On Thursday, Microsoft researchers announced a new text-to-speech AI model called VALL-E that can closely simulate a person’s voice when given a three-second audio sample. Once it learns a specific voice, VALL-E can synthesize audio of that person saying anything—and do it in a way that attempts to preserve the speaker’s emotional tone.
Its creators speculate that VALL-E could be used for high-quality text-to-speech applications, speech editing where a recording of a person could be edited and changed from a text transcript (making them say something they originally didn’t), and audio content creation when combined with other generative AI models like GPT-3.
Microsoft calls VALL-E a “neural codec language model,” and it builds off of a technology called EnCodec, which Meta announced in October 2022. Unlike other text-to-speech methods that typically synthesize speech by manipulating waveforms, VALL-E generates discrete audio codec codes from text and acoustic prompts. It basically analyzes how a person sounds, breaks that information into discrete components (called “tokens”) thanks to EnCodec, and uses training data to match what it “knows” about how that voice would sound if it spoke other phrases outside of the three-second sample. Or, as Microsoft puts it in the VALL-E paper:
To synthesize personalized speech (e.g., zero-shot TTS), VALL-E generates the corresponding acoustic tokens conditioned on the acoustic tokens of the 3-second enrolled recording and the phoneme prompt, which constrain the speaker and content information respectively. Finally, the generated acoustic tokens are used to synthesize the final waveform with the corresponding neural codec decoder.

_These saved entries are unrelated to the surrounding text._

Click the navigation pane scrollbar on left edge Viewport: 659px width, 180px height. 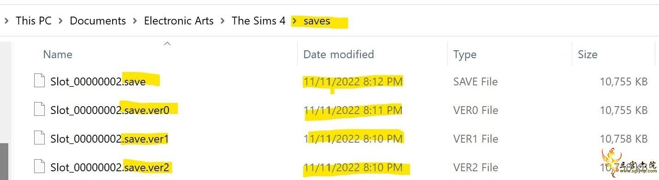pyautogui.click(x=5, y=111)
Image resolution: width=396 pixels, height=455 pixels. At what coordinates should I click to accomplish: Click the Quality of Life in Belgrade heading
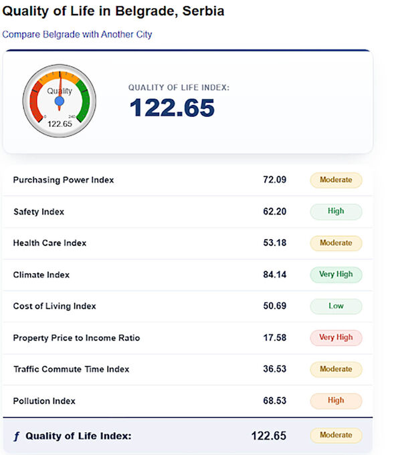coord(113,11)
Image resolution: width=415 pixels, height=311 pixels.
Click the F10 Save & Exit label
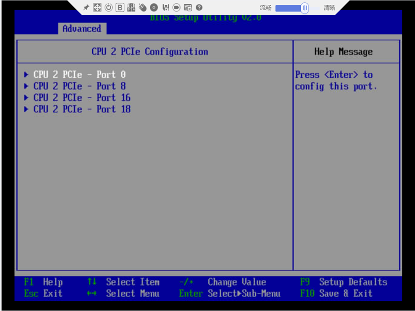point(336,293)
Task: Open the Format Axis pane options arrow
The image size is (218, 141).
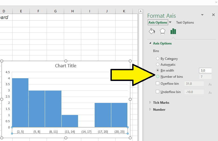Action: [x=202, y=15]
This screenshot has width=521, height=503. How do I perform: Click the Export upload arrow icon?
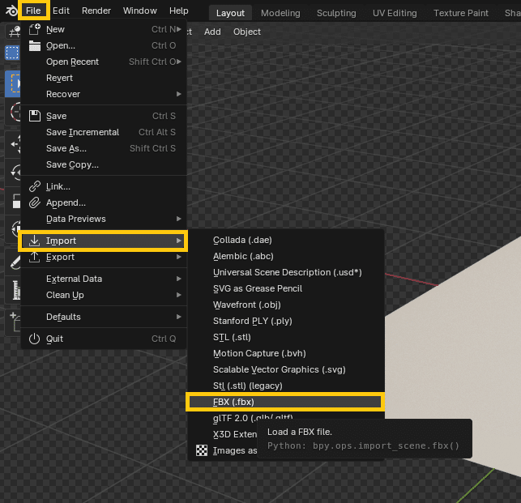34,257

Microsoft trained VALL-E’s speech synthesis capabilities on an audio library, assembled by Meta, called LibriLight. It contains 60,000 hours of English language speech from more than 7,000 speakers, mostly pulled from LibriVox public domain audiobooks. For VALL-E to generate a good result, the voice in the three-second sample must closely match a voice in the training data.
On the VALL-E example website, Microsoft provides dozens of audio examples of the AI model in action. Among the samples, the “Speaker Prompt” is the three-second audio provided to VALL-E that it must imitate. The “Ground Truth” is a pre-existing recording of that same speaker saying a particular phrase for comparison purposes (sort of like the “control” in the experiment). The “Baseline” is an example of synthesis provided by a conventional text-to-speech synthesis method, and the “VALL-E” sample is the output from the VALL-E model.

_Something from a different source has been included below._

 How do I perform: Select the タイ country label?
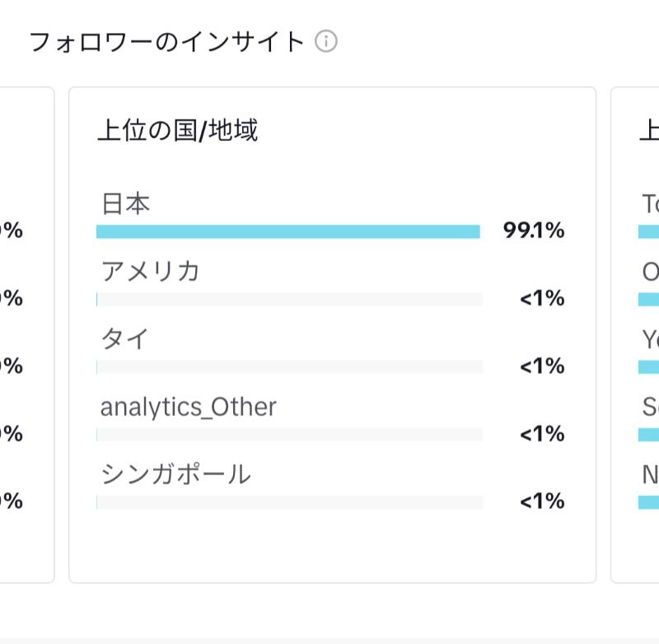coord(125,338)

While using VALL-E to generate those results, the researchers only fed the three-second “Speaker Prompt” sample and a text string (what they wanted the voice to say) into VALL-E. So compare the “Ground Truth” sample to the “VALL-E” sample. In some cases, the two samples are very close. Some VALL-E results seem computer-generated, but others could potentially be mistaken for a human’s speech, which is the goal of the model.
In addition to preserving a speaker’s vocal timbre and emotional tone, VALL-E can also imitate the “acoustic environment” of the sample audio. For example, if the sample came from a telephone call, the audio output will simulate the acoustic and frequency properties of a telephone call in its synthesized output (that’s a fancy way of saying it will sound like a telephone call, too). And Microsoft’s samples (in the “Synthesis of Diversity” section) demonstrate that VALL-E can generate variations in voice tone by changing the random seed used in the generation process.
Perhaps owing to VALL-E’s ability to potentially fuel mischief and deception, Microsoft has not provided VALL-E code for others to experiment with, so we could not test VALL-E’s capabilities. The researchers seem aware of the potential social harm that this technology could bring. For the paper’s conclusion, they write:
“Since VALL-E could synthesize speech that maintains speaker identity, it may carry potential risks in misuse of the model, such as spoofing voice identification or impersonating a specific speaker. To mitigate such risks, it is possible to build a detection model to discriminate whether an audio clip was synthesized by VALL-E. We will also put Microsoft AI Principles into practice when further developing the models.”